Aleatoriamente oculta que posee una gran belleza y equilibrio en su forma gráfica, tanto en su imagen central como en sus ondulantes trazos laterales y en su marco, cuya diversidad de colores genera una gran energía vibratoria (quizá como símbolo de conocimiento interior), se presenta con carácter dual puesto que contiene un reflejo, el cual se proyecta, como ocurría en la cámara oscura, como si fuera a través de una lente convergente porque la imagen opuesta está invertida no solo vertical, sino también horizontalmente, con ello nos encontramos con una doble metáfora, si por un lado la idea del espejo siempre nos lleva a pensar en el conocimiento de uno mismo, como ocurre con la poesía. El hecho de su inversión horizontal simboliza, como dice Rosa, esa resistencia, ese querer mirar a otro lado, pero que al final (“sucumbe”, se “doblega”) se deja encontrar y se deja llevar por la poesía.

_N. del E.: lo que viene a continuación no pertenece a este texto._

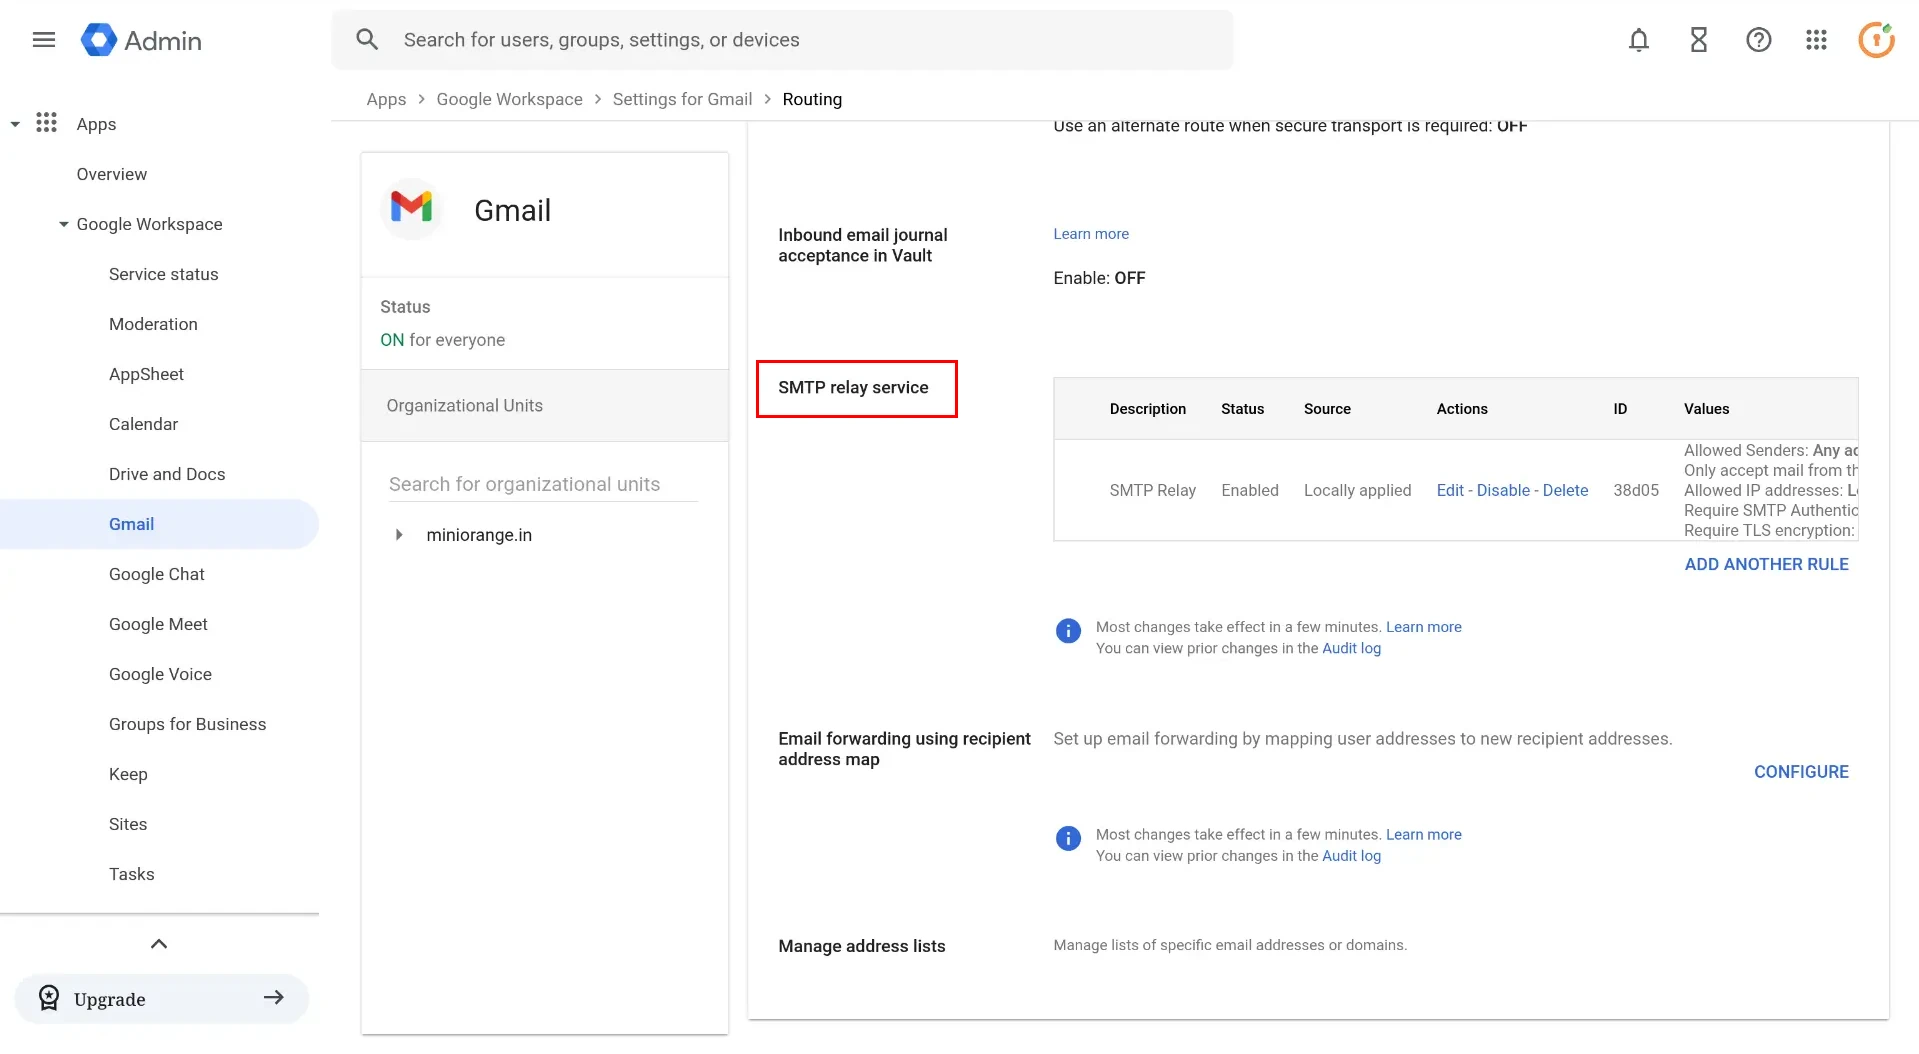
Task: Open Moderation settings from the sidebar
Action: coord(153,324)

Caligrama “¿Qué es poesía?” de Concepción López Cruz, integrante do Clube de Poesía Hispanoamericana.

Comentario de Josefina González García, coordinadora do Clube.

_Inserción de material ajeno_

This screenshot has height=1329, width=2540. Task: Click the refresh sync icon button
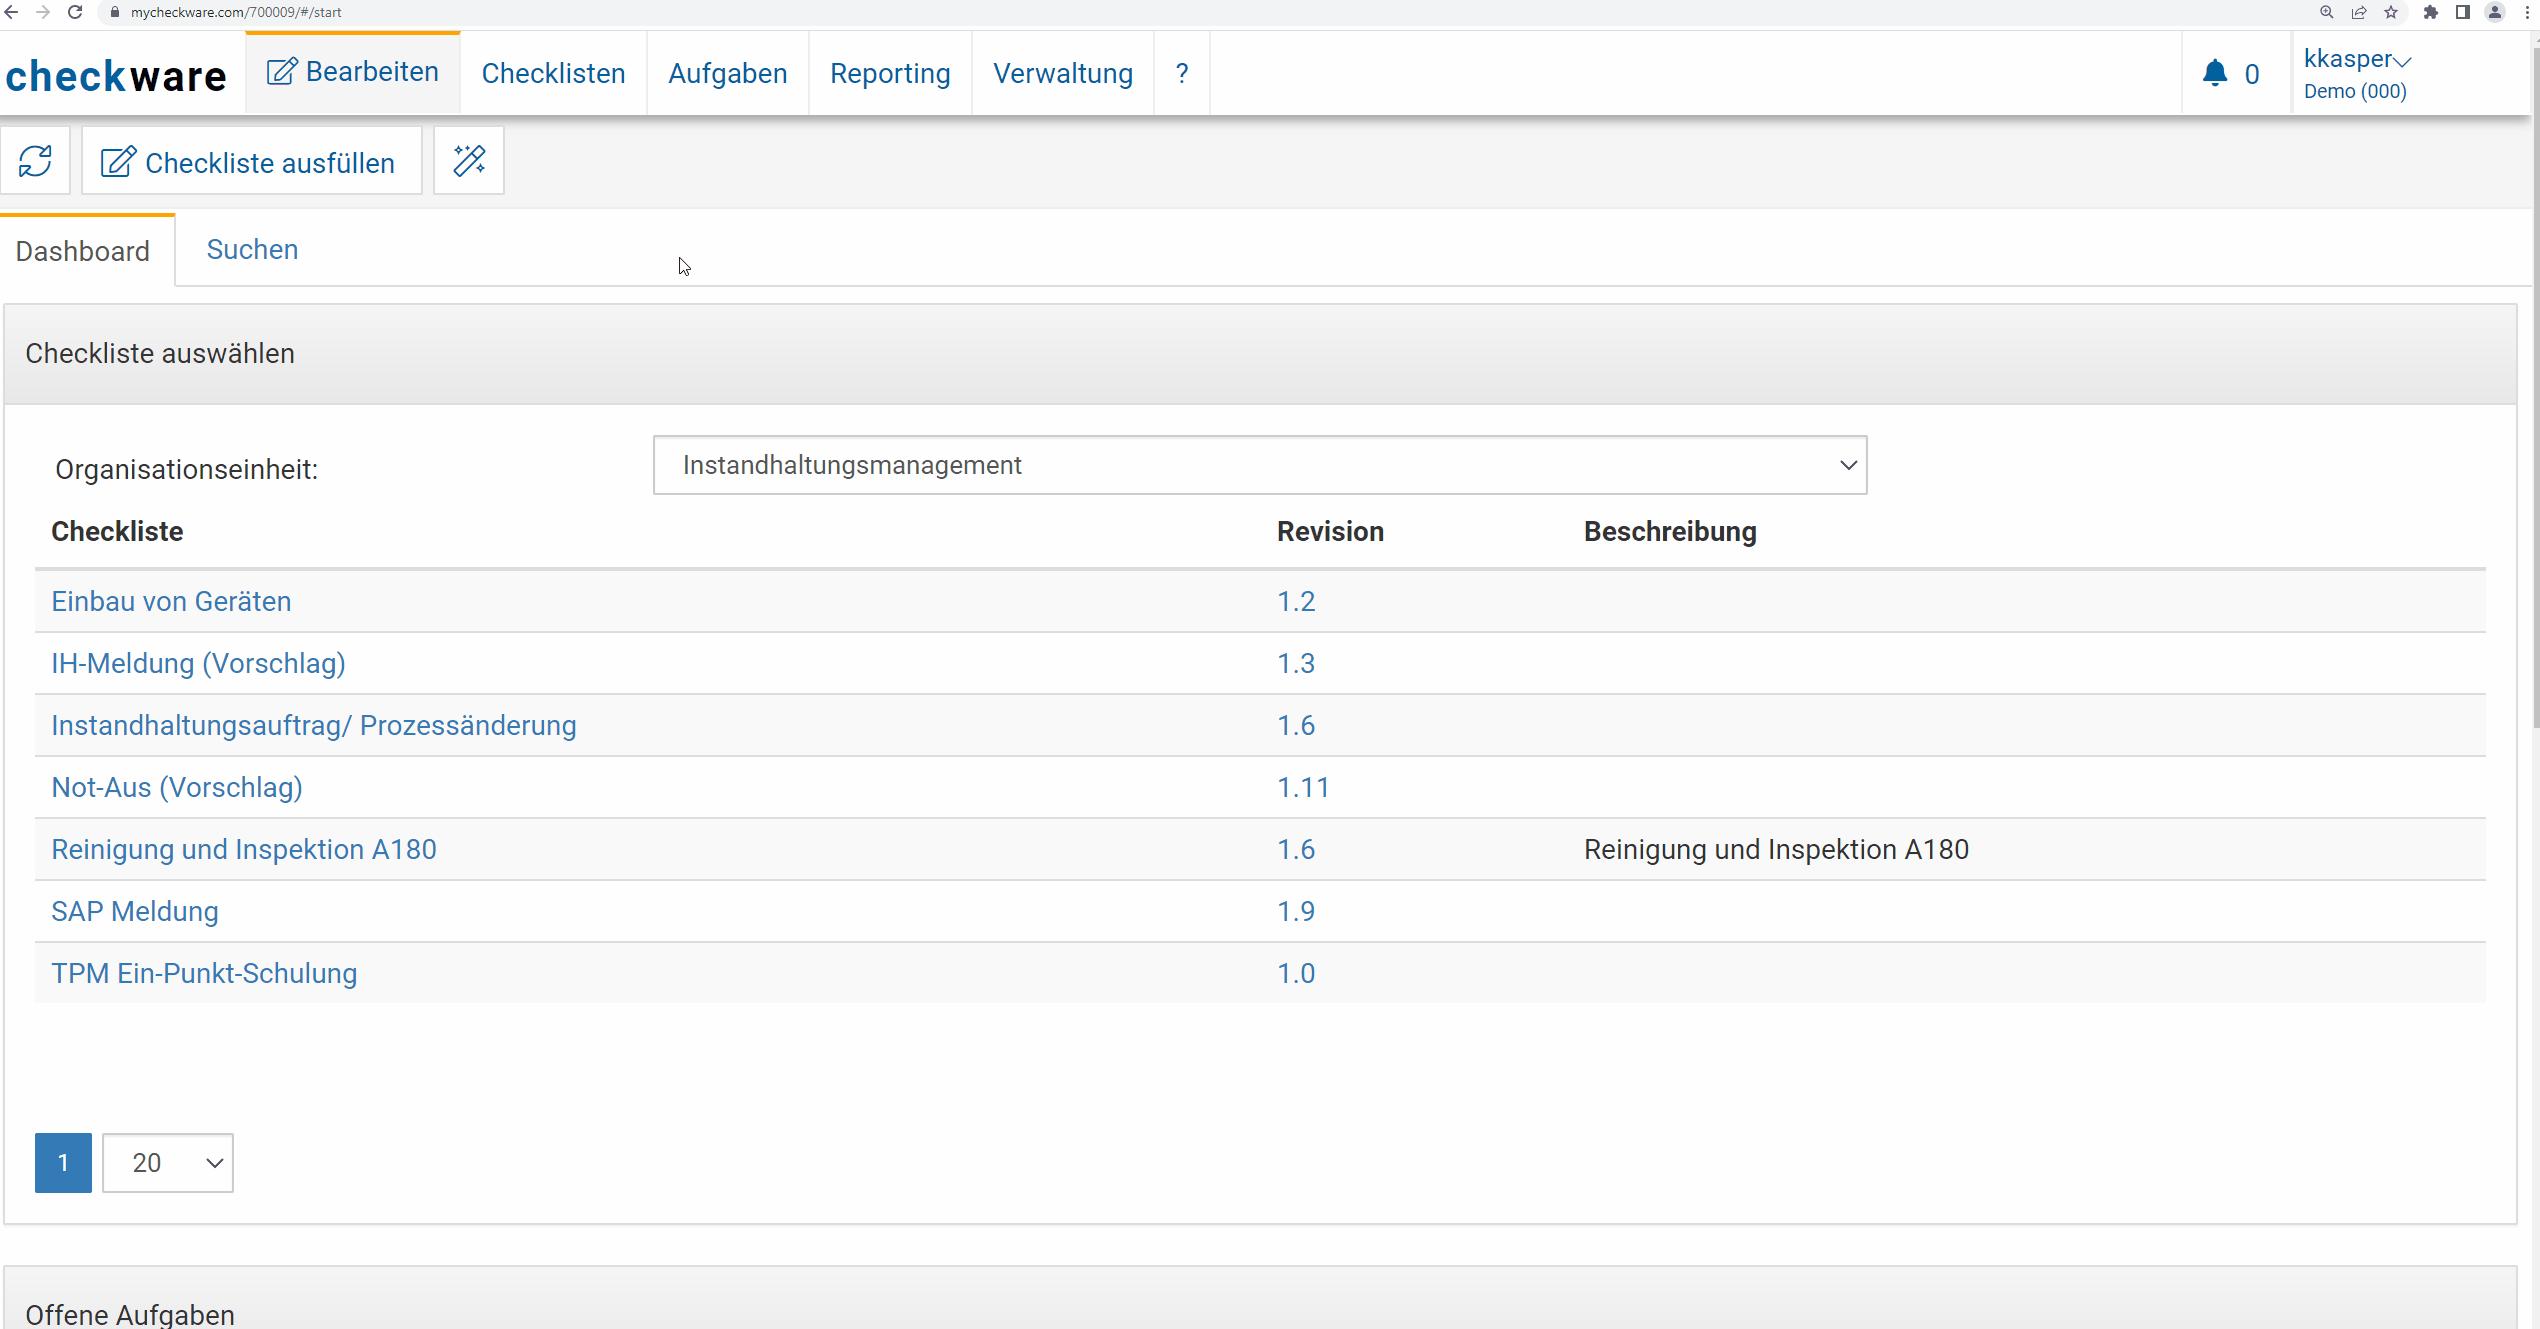tap(35, 161)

La representación de un árbol como metáfora de los múltiples componentes de la poesía: externos (técnica, elementos de la composición) e internos (expresión de pensamiento), es de una gran pertinencia si tenemos en cuenta que este es ante todo, como la poesía misma, una imagen de la vida inagotable.

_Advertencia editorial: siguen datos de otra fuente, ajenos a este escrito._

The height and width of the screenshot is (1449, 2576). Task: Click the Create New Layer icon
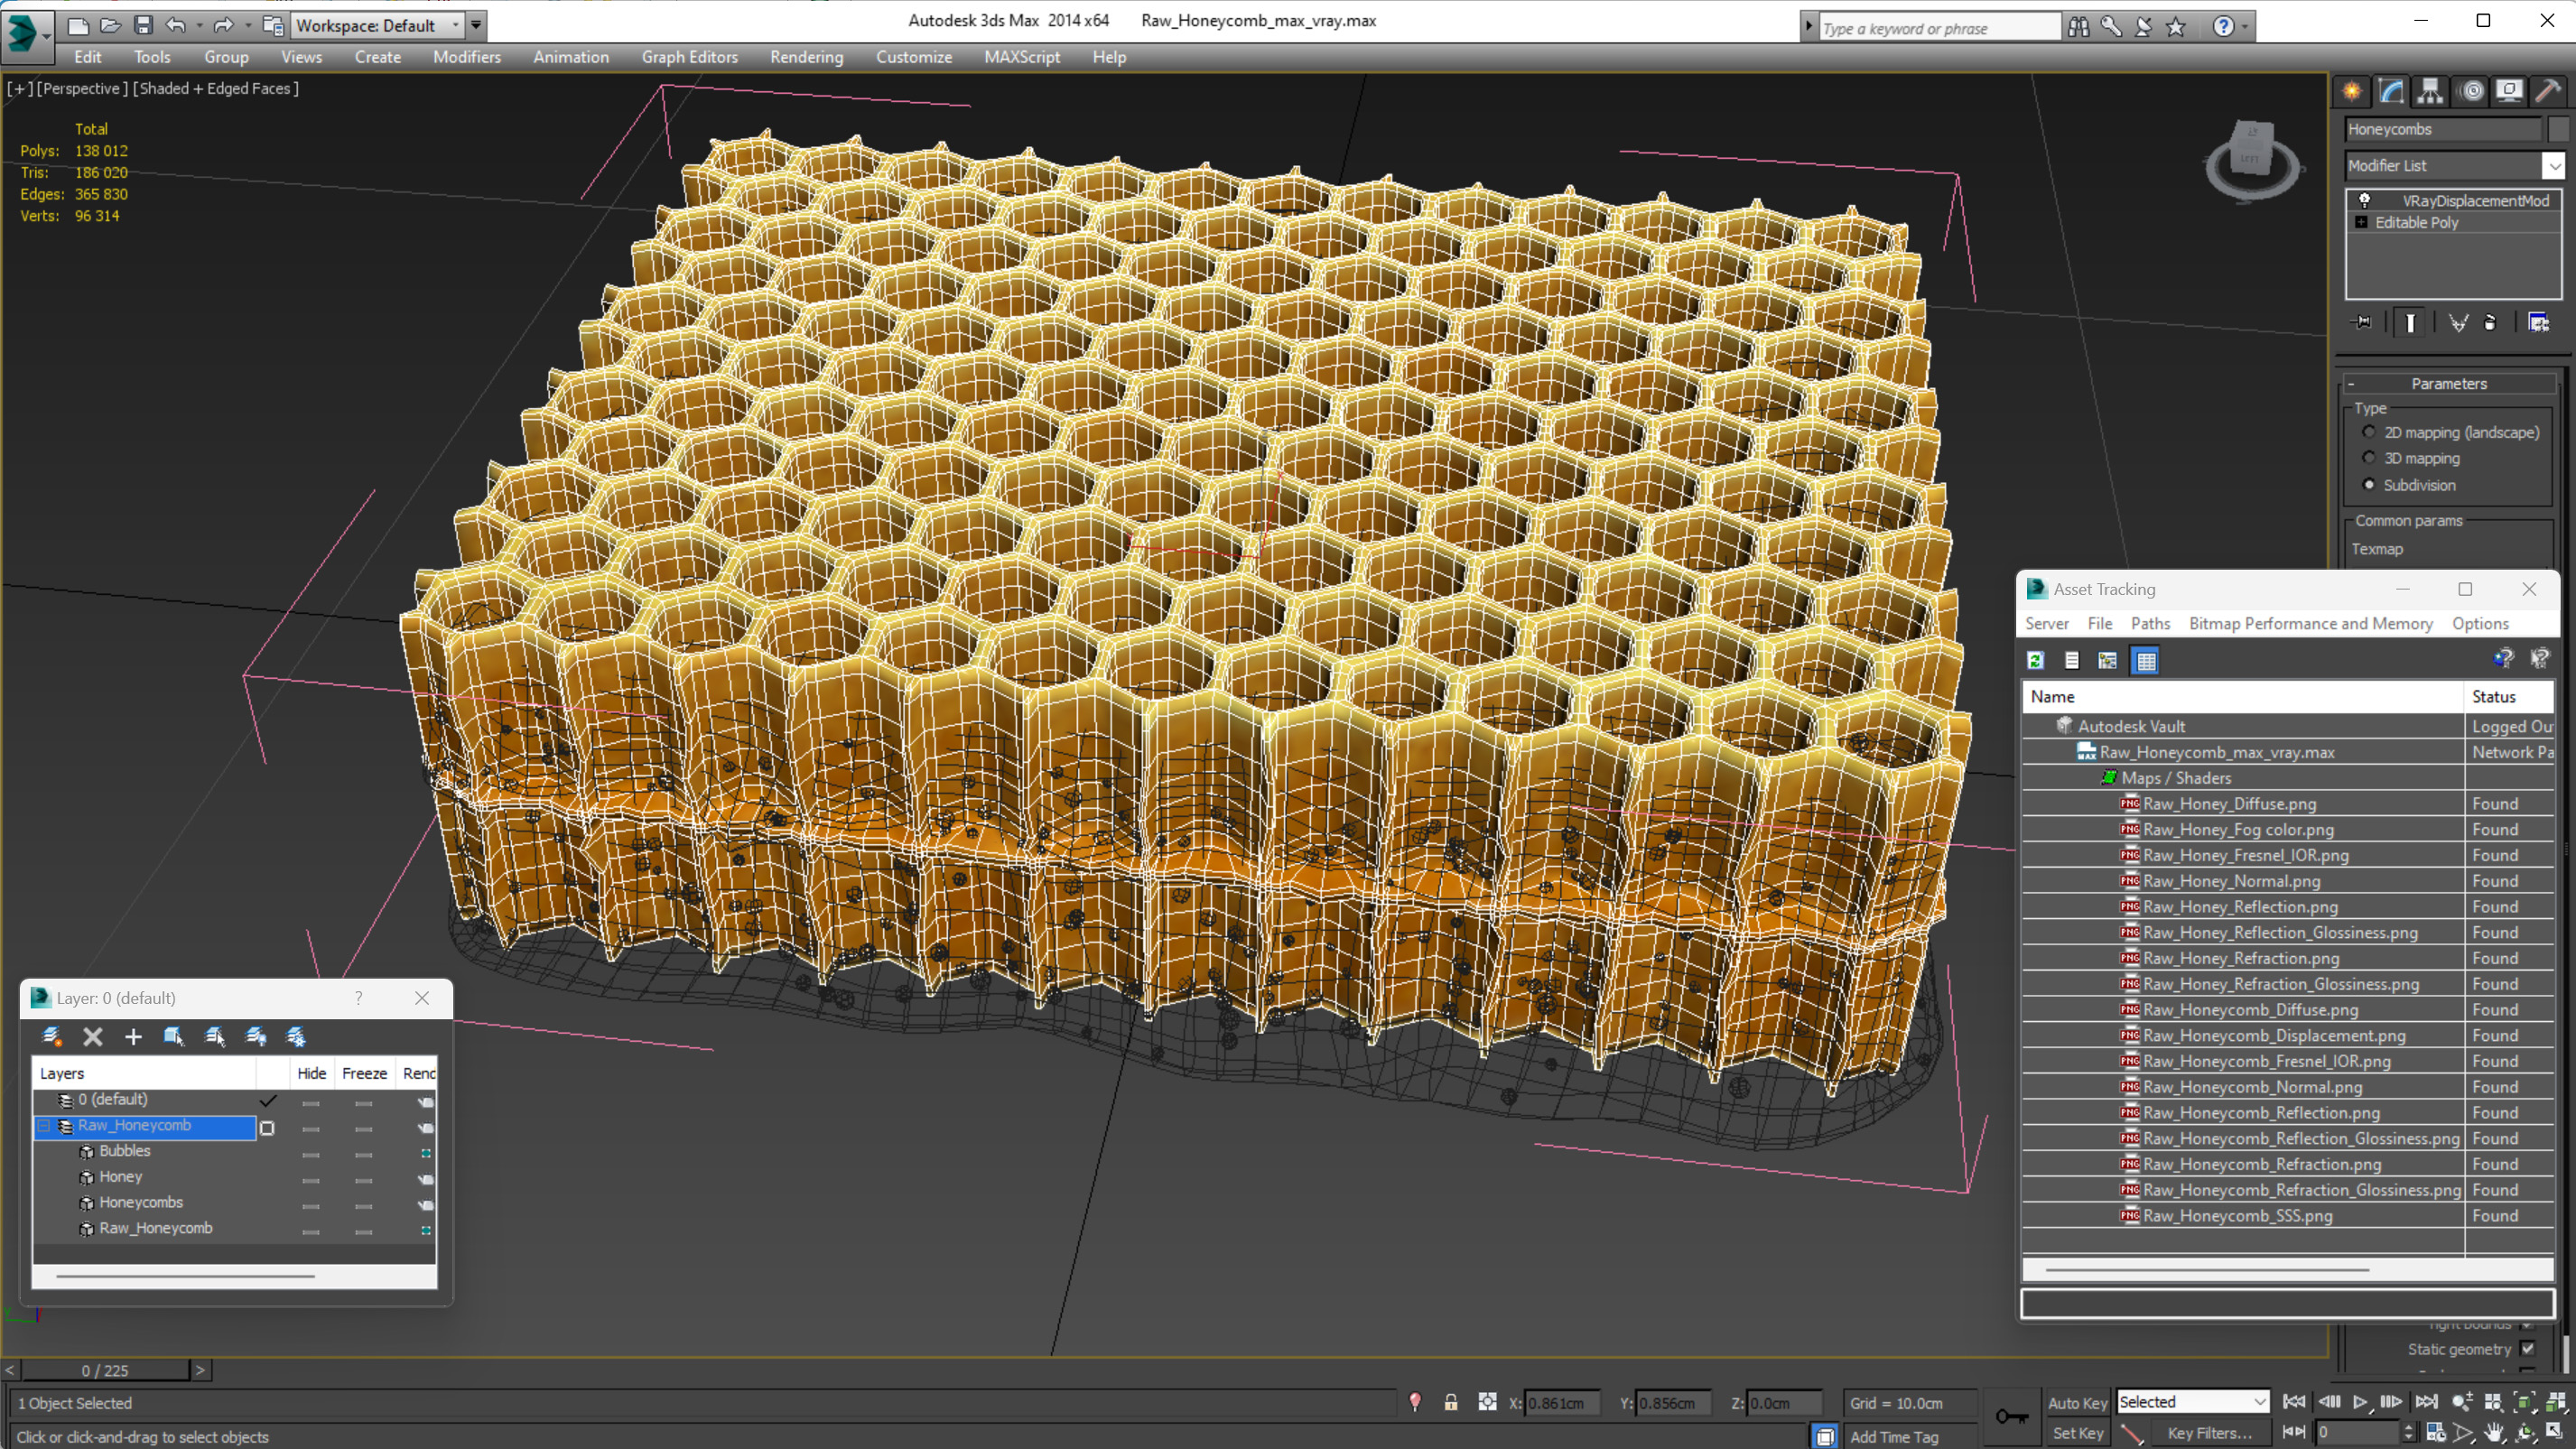[x=52, y=1037]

El árbol de Concepción está muy bien realizado desde el punto de vista gráfico, y, en cuanto a su significación, es de un gran interés: hunde sus raíces en el suelo donde se colocan los recursos retóricos como parte de los nutrientes de la poesía, la cual conforma el tronco y, estos mismos, ejemplificados con algunas composiciones líricas, suben como savia por su corteza y se continúan en algunas ramas, colocándose, de manera intercalada, más ejemplos de poemas famosos, para llegar a construir los principales brotes del árbol, representados por palabras realzadas en negritas con el objeto de señalar, así, lo medular de la poesía que son los condicionantes anímicos, espirituales, intelectuales (además son los únicos vocablos que gráficamente presentan un ondulación o vibración, en referencia a la conmoción que estos provocan): los sentimientos, la catarsis, la evasión, el conocimiento que siempre intervienen en su proceso de gestación y que, por supuesto, también afectan a sus lectores. Toda esa diversidad que se presenta en el árbol como un organismo verbal, es decir hecho de palabras muestra el encuentro entre la poesía, el hombre y la naturaleza en un todo en el que se conjugan las inquietudes e intereses más altos de la humanidad.
Es importante notar que este árbol recuerda, además, los orígenes de nuestras culturas ancestrales: hebrea y griega, en las cuales el árbol tenía una significación idéntica, es decir: el entendimiento, el discernimiento, lo cual provoca de igual manera una purificación corporal, mental y emocional (catarsis, liberación interior). En ese sentido, al elegir el árbol como símbolo, se plantea así mismo otra de las tareas primordiales de la poesía: hacer del pasado una presencia viva.